ISBN: 978-0-226-04178-0
Chapter One
Population Viability Analysis: Past, Present, Future Steven R. Beissinger
Population viability analysis (PVA) has become a cornerstone of conservation science. It is both a process and a tool that has been used to create theory, to analyze data and project population trends, and to make policy decisions. Viability is a pervasive concept that has contributed almost as much to theory as it has to application. PVA has provided a framework for understanding how stochastic events and processes affect the chances of extinction (Lande, chap. 2 in this volume). The role of stochasticity in extinction has been called the small-population paradigm (Caughley 1994). Few scientists challenge the notion that genetic, demographic, and environmental stochasticity and catastrophes can result in extinction, although the relative role of each process is often debated (Lande 1988, 1993; Allendorf and Ryman, chap. 4 in this volume). Yet it is the way in which we apply viability concepts to evaluating risks and recovery strategies for populations, species, and ecosystems in trouble that has sometimes engendered controversy over both scientific theories and public policy (Mann and Plummer 1999; Shaffer et al., chap. 7 in this volume).

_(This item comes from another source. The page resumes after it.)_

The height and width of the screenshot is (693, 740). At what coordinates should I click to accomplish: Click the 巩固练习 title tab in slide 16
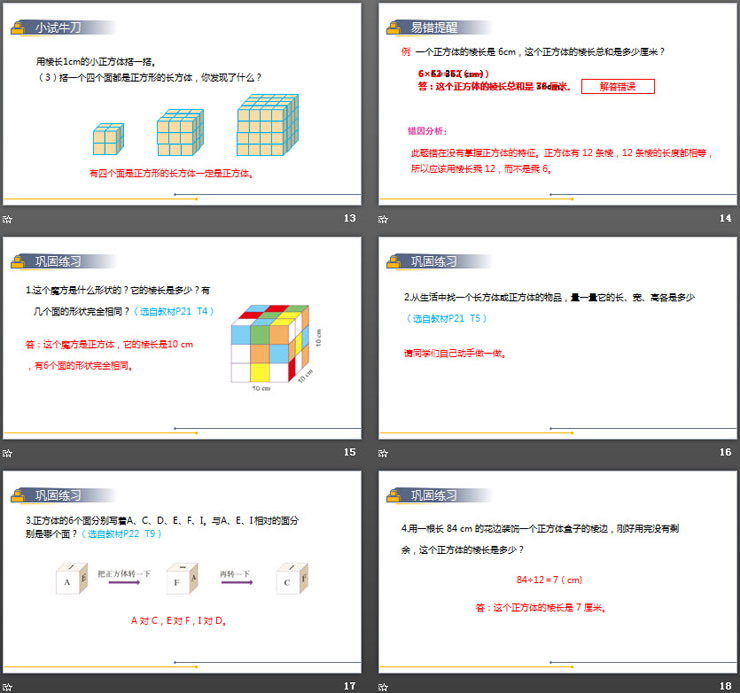[434, 262]
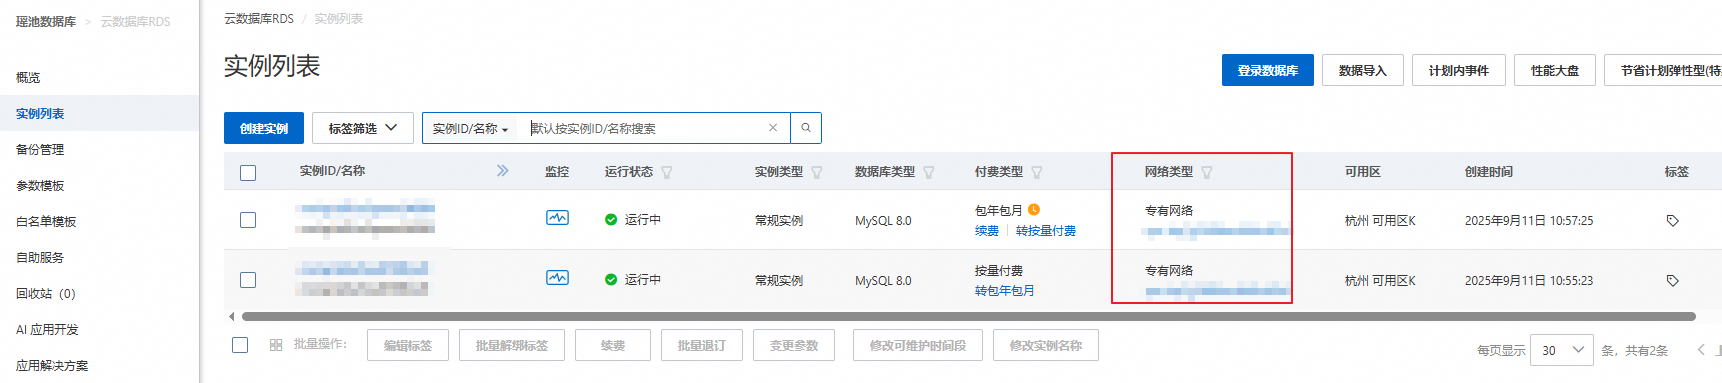
Task: Filter by 付费类型 using funnel icon
Action: [x=1037, y=172]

Perhaps these disagreements stem partly from differences in the way that viability processes interact with the processes of recovering endangered species, which Graeme Caughley (1994) so elegantly defined as the declining-population paradigm. The declining-population paradigm consists of determining if there is a population trend, identifying what element of the organism's demography is depressed, determining the environmental or intrinsic factors that cause the depressed rate, and then examining what can be done to correct these limiting factors. In this paradigm, stochasticity is rarely identified as a specific cause of poor reproduction or survival, perhaps with the exception of some genetic factors like inbreeding. The declining-population paradigm and the small-population paradigm offer complementary ways of analyzing the same problem, and they may lead to similar or contradictory conclusions (Boyce, chap. 3 in this volume).
This chapter reviews the past, present, and future of PVA from the perspective of a conservation biologist who works at the interface of academia and management and advocates good science rather than a particular conservation philosophy. In doing so, I try to bridge the worlds of model builders and legacy builders. I begin by examining the history and growth of PVA over the past 20 years and review how it has evolved to date. I next consider the criticisms of PVA and how it has been applied in conservation. I conclude by speculating about how PVA might look in the future.
HISTORY AND GROWTH OF PVA
While the history of PVA is short (Soulé 1987a), the nature of PVA has changed greatly over time. At the beginning of the 1960s, prior to the passage of the first U.S. Endangered Species Act in 1966, the most threatened and publicly visible endangered species in the United States were the California condor (Gymnogyps californianus), whooping crane (Grus americana), tule elk (Cervus elaphus nannodes), and black-footed ferret (Mustela nigripes). It is notable that PVA did not contribute to the recovery of any of these species, except after the fact for the condor and ferret, although deterministic demographic models that estimated the rate of annual population growth had been used to make management recommendations for the whooping crane (Miller and Botkin 1974) and for the California condor (Mertz 1971).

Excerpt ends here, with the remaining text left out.